- [WHAT IS REQUIRED]: Count how many lines of the items below contain the string "width". Reply with the number alone.

- [SOURCE RECORDS]:
• • • • •

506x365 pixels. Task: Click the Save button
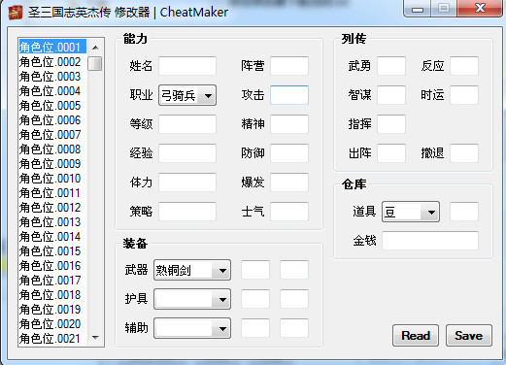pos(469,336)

• • • • •

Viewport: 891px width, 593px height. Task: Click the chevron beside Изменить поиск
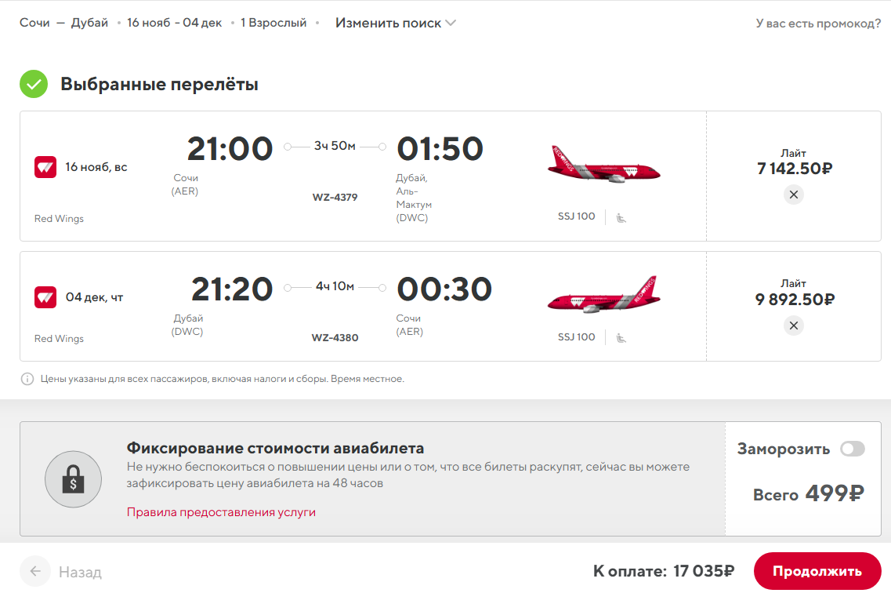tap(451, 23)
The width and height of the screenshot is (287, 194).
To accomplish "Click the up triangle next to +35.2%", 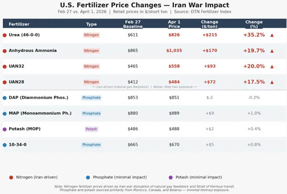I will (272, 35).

• • • • •

- [RESULT]: 2